- Soavinandriana
- Coordinates: 19°10′S 46°44′E﻿ / ﻿19.167°S 46.733°E
- Country: Madagascar
- Region: Itasy
- District: Soavinandriana

Area
- • Land: 199 km^{2} (77 sq mi)
- Elevation: 1,298 m (4,259 ft)

Population (2018)
- • Total: 40,045
- • Ethnicities: Merina
- Time zone: UTC3 (EAT)
- Postal code: 118

= Soavinandriana =

Soavinandriana is a rural municipality in Madagascar. It belongs to the district of Soavinandriana, which is a part of Itasy Region. The population of the commune was 40,045 in 2018.

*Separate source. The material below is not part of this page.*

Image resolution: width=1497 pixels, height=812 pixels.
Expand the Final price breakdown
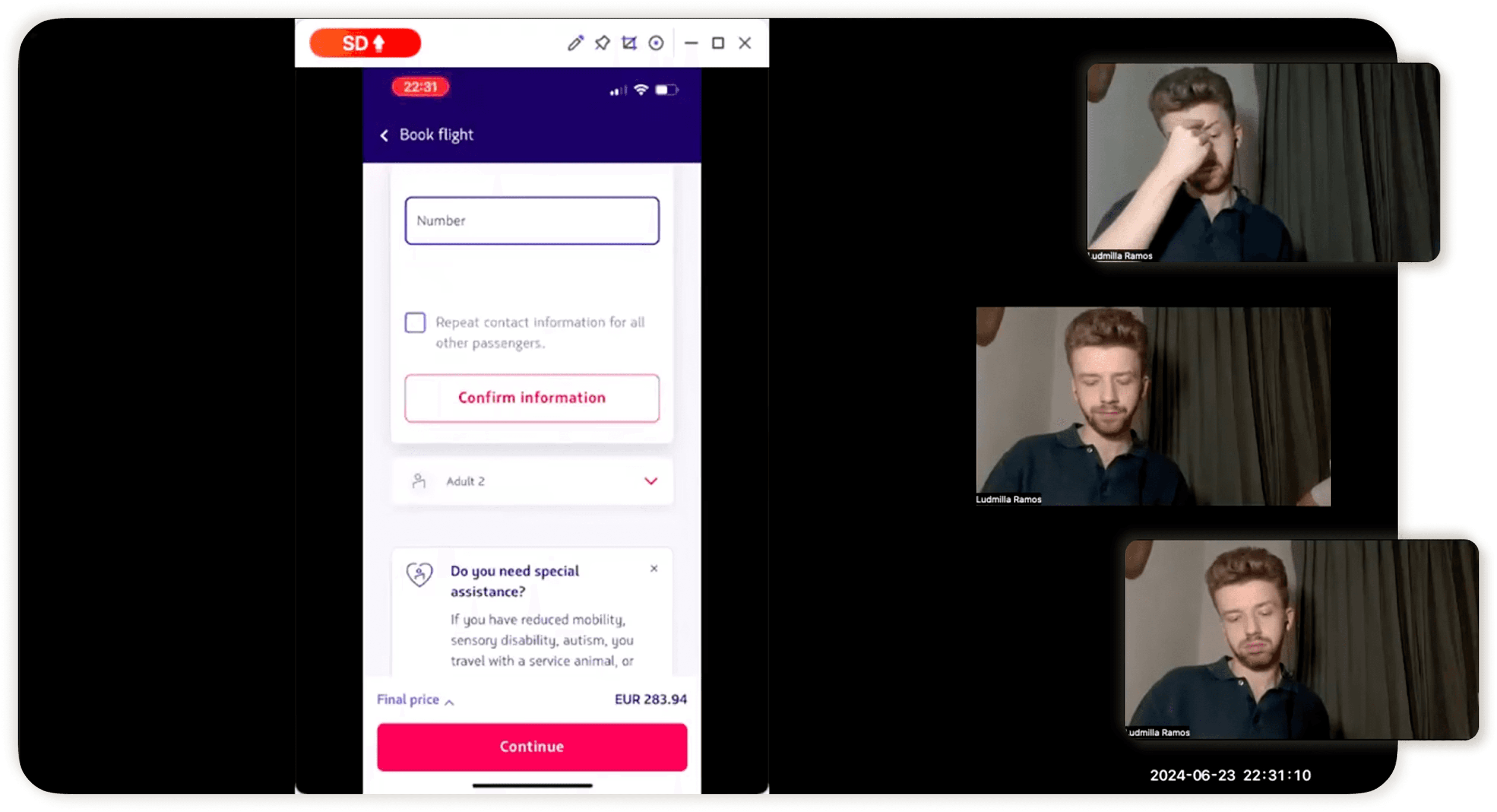[415, 700]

Only primary schooling is available. The majority 99% of the population of the commune are farmers. The most important crop is rice, while other important products are maize, cassava and tobacco. Services provide employment for 1% of the population.

Tobacco is an important factor of the local community.

==Roads==
It is localized on the National Road 43, about 40 km from Analavory and 140 km from the capital Antananarivo.

==Nature==
The Ramanavy forest (Forêt de Ramanavy, or translated: Bats Forest) at 10 km from Soavinandriana, that hosts some 20 endemic species of plants.
The Lake Itasy, the forth mayor lake of Madagascar, is partly situated in this municipality.